JOB: Extract the lines in the entries below, reproducing them word for word, starting with the line containing "How do I perform: Toggle" and ending with the line containing "Looking at the screenshot, I should 637,224.". Leave the pictures out of your answer.
»»
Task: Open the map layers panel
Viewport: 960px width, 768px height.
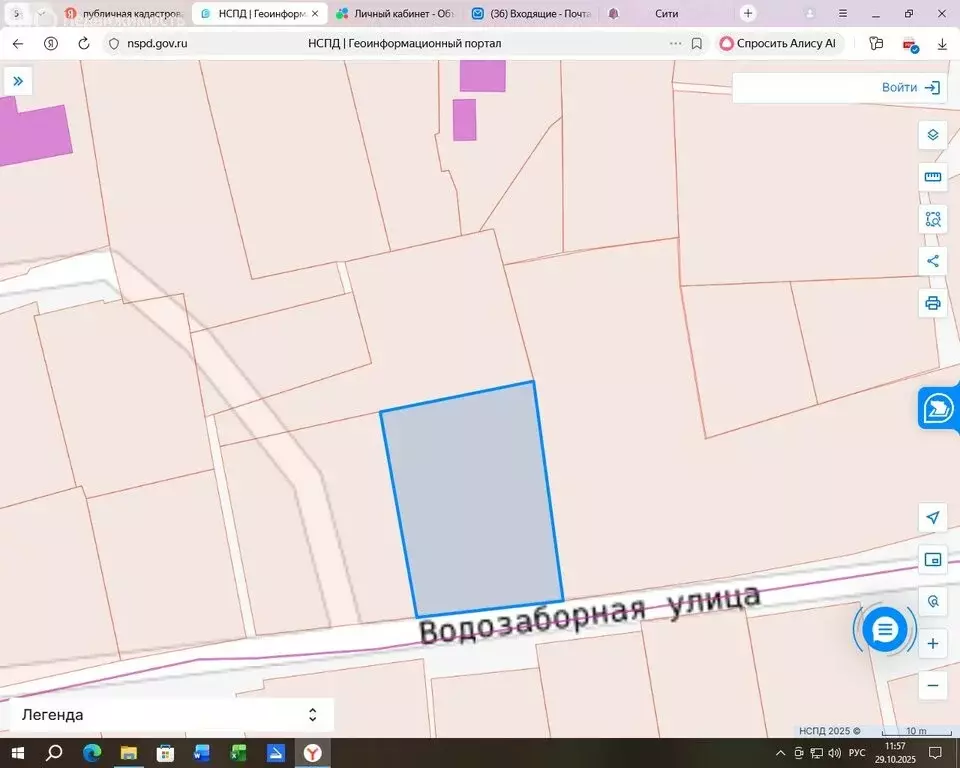Action: (932, 135)
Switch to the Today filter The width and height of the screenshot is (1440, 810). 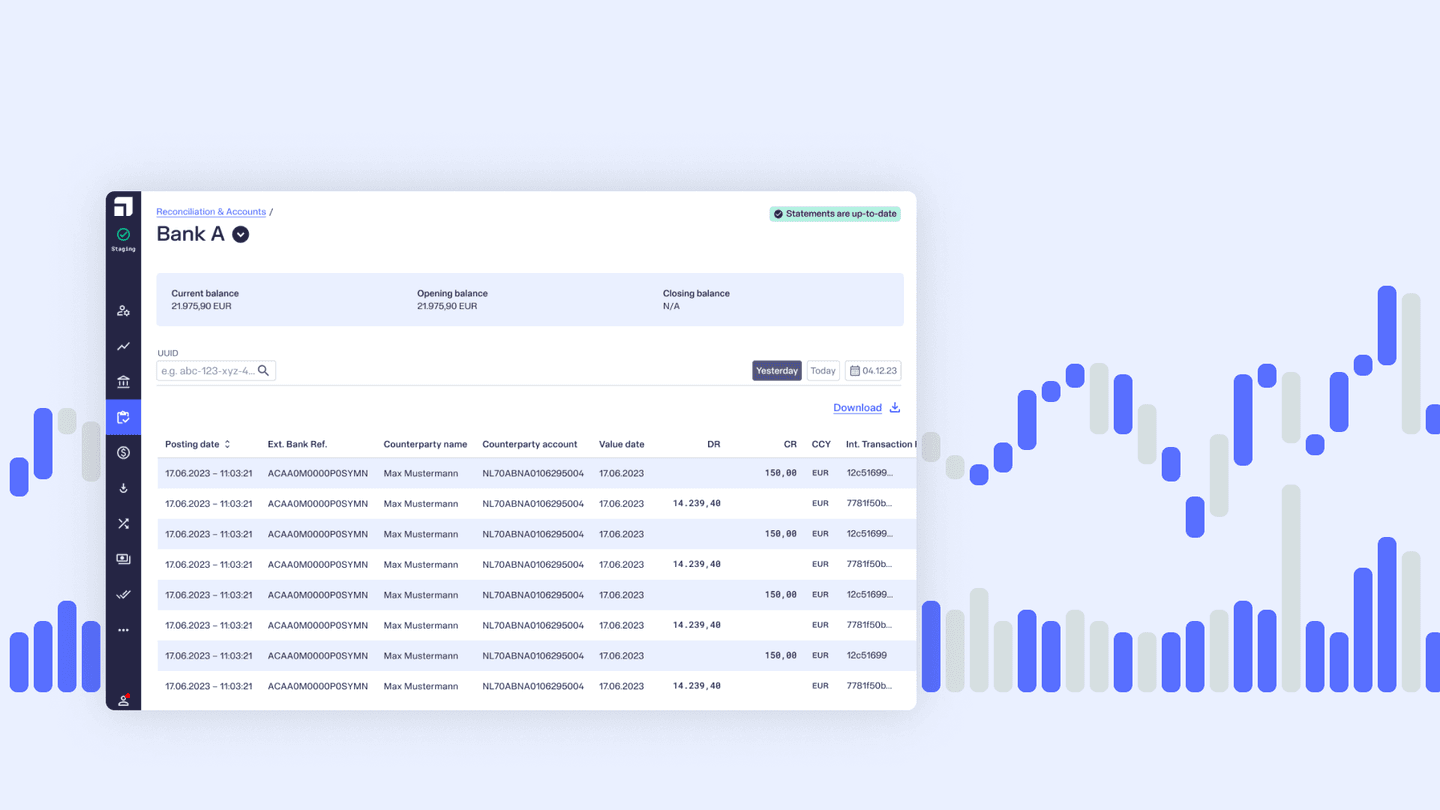pyautogui.click(x=822, y=370)
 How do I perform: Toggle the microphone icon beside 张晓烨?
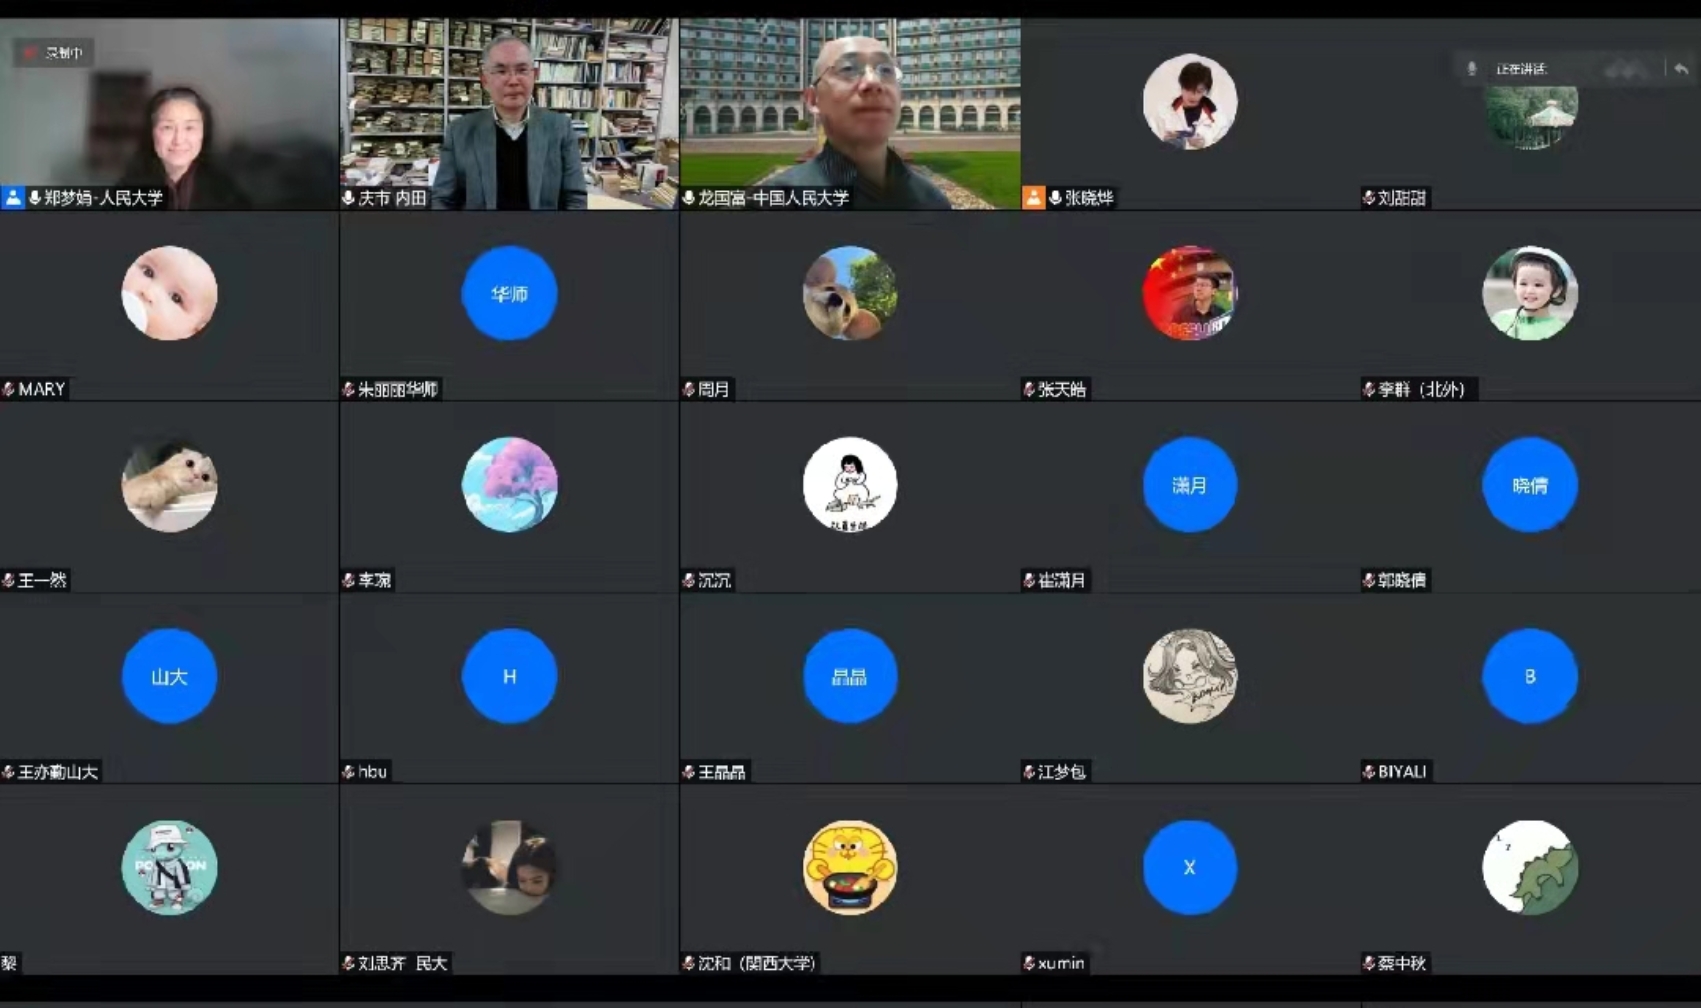pyautogui.click(x=1055, y=198)
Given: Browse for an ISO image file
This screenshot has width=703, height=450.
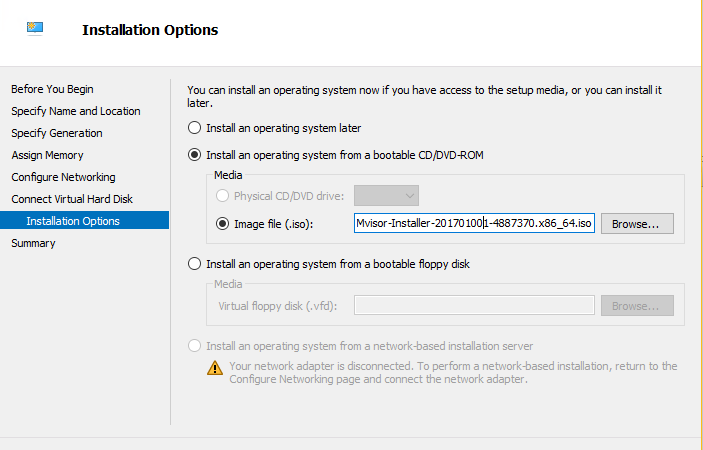Looking at the screenshot, I should 637,224.
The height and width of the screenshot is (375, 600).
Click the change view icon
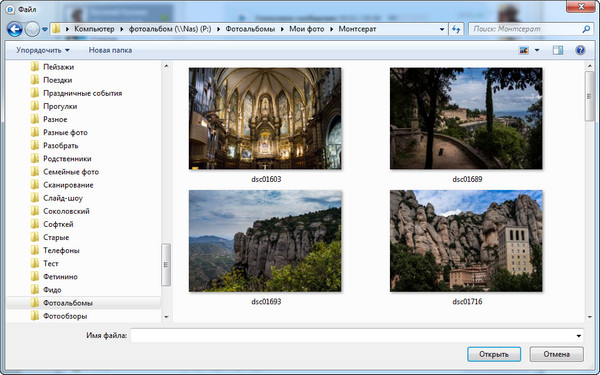click(x=523, y=50)
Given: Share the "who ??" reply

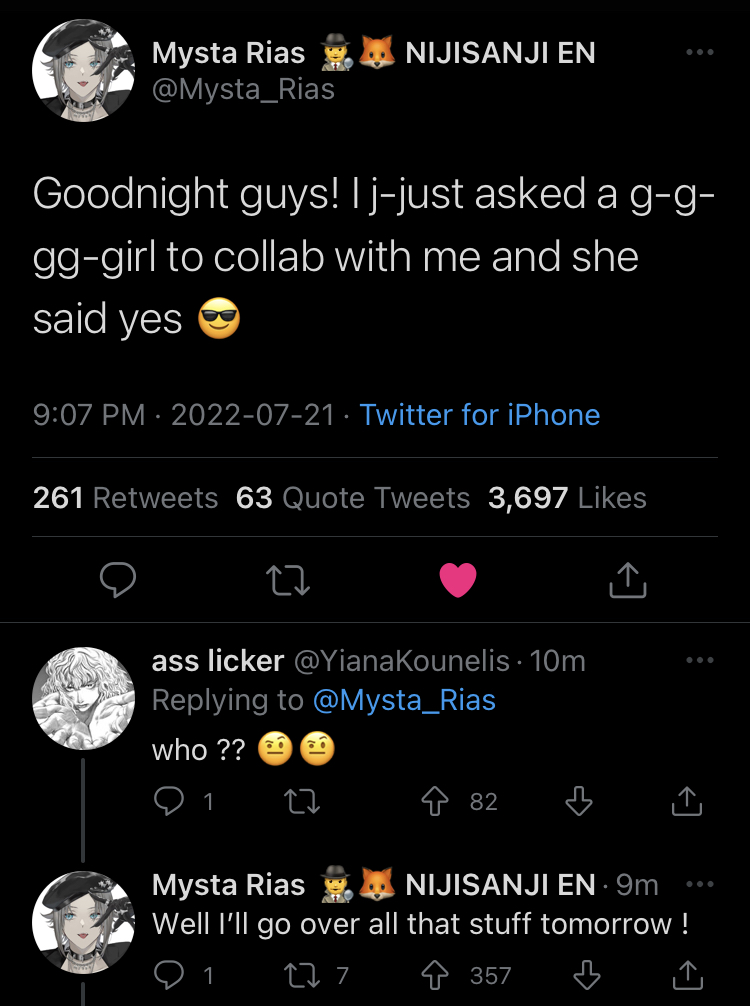Looking at the screenshot, I should coord(686,801).
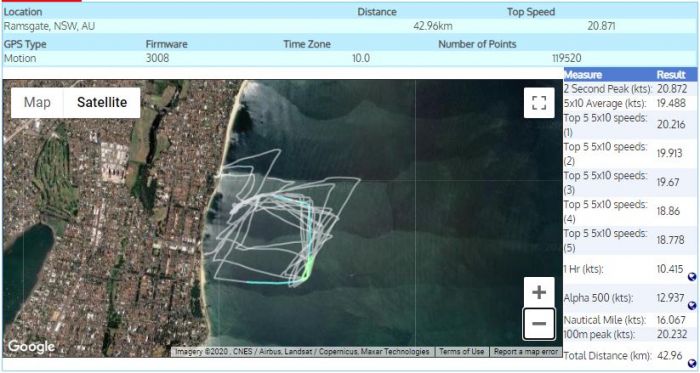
««
EXERCISE ANSWER:
 How do I perform: Toggle the microphone icon beside 张晓烨?
pyautogui.click(x=1055, y=198)
Given: Browse for an ISO image file
This screenshot has width=703, height=450.
Looking at the screenshot, I should 637,224.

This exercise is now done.